6. D'autre part, il ressort des pièces du dossier que le quartier de Villenouvelle, au sein duquel se trouve l'immeuble litigieux, est un quartier prioritaire pour la mise en œuvre de l'opération de revitalisation du territoire créée par l'avenant n°1 précité à la convention cadre " Action cœur de ville ". La commune produit également en appel les volets d'une étude urbaine pour le renouvellement de Villenouvelle, dont le second identifie notamment un ensemble foncier à réinvestir par reconquête d'îlots dans ce quartier et prévoit un réaménagement de la place Guibert située à proximité de l'immeuble litigieux. Ces éléments montrent que la commune de Montauban a réellement engagé une action de revitalisation de ce quartier à la fois sur un plan économique, mais également de l'habitat et patrimonial. Il suit de là que, s'agissant d'une opération de revitalisation et de renouvellement urbain, la commune de Montauban justifie, contrairement à ce qu'a jugé le tribunal, de la réalité d'un projet d'action ou d'opération d'aménagement répondant aux objets mentionnés à l'article L. 300-1 du code de l'urbanisme et visant notamment au maintien, l'extension ou l'accueil des activités économiques à la date de la décision attaquée, quand bien même la parcelle d'assiette du bien immobilier acquis n'était pas spécifiquement identifiée dans les îlots à reconquérir ou directement impactés au stade de l'étude menée en décembre 2019 et les caractéristiques précises de ce projet n'étaient pas encore précisément définies à la date de la décision. Par suite, la commune de Montauban est fondée à soutenir que c'est à tort que les premiers juges ont regardé la décision en litige comme insuffisamment motivée et qu'ils ont estimé que la commune de Montauban ne justifiait pas, à la date à laquelle la décision a été prise, de la réalité d'un projet d'action ou d'opération d'aménagement.

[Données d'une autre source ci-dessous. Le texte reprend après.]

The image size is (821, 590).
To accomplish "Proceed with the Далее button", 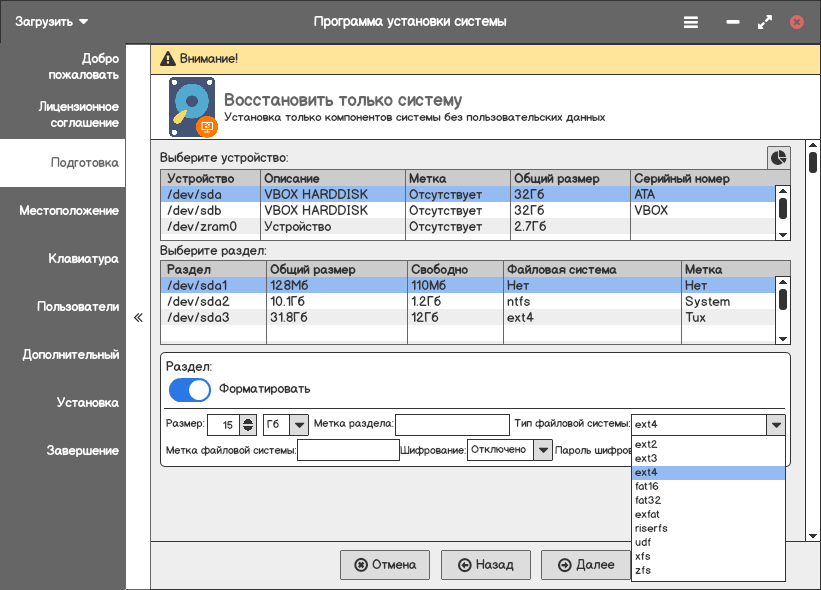I will click(x=586, y=565).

7. Il appartient à la cour, saisie de l'ensemble du litige par l'effet dévolutif de l'appel, d'examiner les autres moyens soulevés par M. A... devant le tribunal administratif de Montpellier et en appel.

En ce qui concerne les autres moyens soulevés par M. A... en première instance et repris en appel :

8. Aux termes de l'article R. 211-2 du code de l'urbanisme : " La délibération par laquelle le conseil municipal ou l'organe délibérant de l'établissement public de coopération intercommunale compétent décide, en application de l'article L. 211-1, d'instituer ou de supprimer le droit de préemption urbain ou d'en modifier le champ d'application est affichée en mairie pendant un mois. Mention en est insérée dans deux journaux diffusés dans le département. / Les effets juridiques attachés à la délibération mentionnée au premier alinéa ont pour point de départ l'exécution de l'ensemble des formalités de publicité mentionnées audit alinéa. Pour l'application du présent alinéa, la date à prendre en considération pour l'affichage en mairie est celle du premier jour où il est effectué. ".

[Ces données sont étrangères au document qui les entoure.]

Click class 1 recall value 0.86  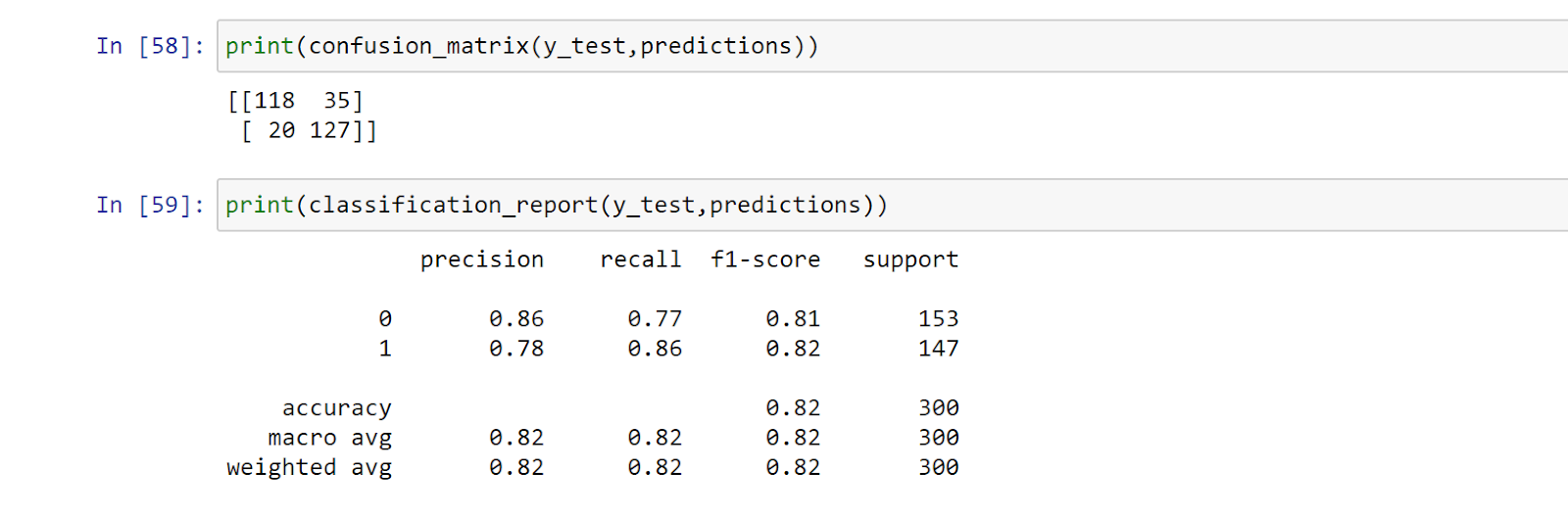pyautogui.click(x=655, y=349)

9. En l'espèce, il résulte de l'extrait du registre des délibérations du conseil municipal de Montauban, qui fait foi jusqu'à preuve contraire, que la délibération du 19 juin 1987 instituant le droit de préemption urbain a été affichée en mairie à compter du 23 juin 1987 et reçue en préfecture le 25 juin 1987. La commune justifie également de la mention de cette délibération dans le journal la Dépêche le 27 juin 1987 et dans le journal du Palais le 24 juin 1987. Par suite, en se bornant à alléguer de ce que la preuve du respect des formalités de publicité n'est pas apportée, M. A... n'apporte aucun élément de nature à établir que la délibération du 19 juin 1987 ne serait pas devenue exécutoire. Il en résulte que le moyen tiré du défaut de base légale de la décision en litige ne peut qu'être écarté.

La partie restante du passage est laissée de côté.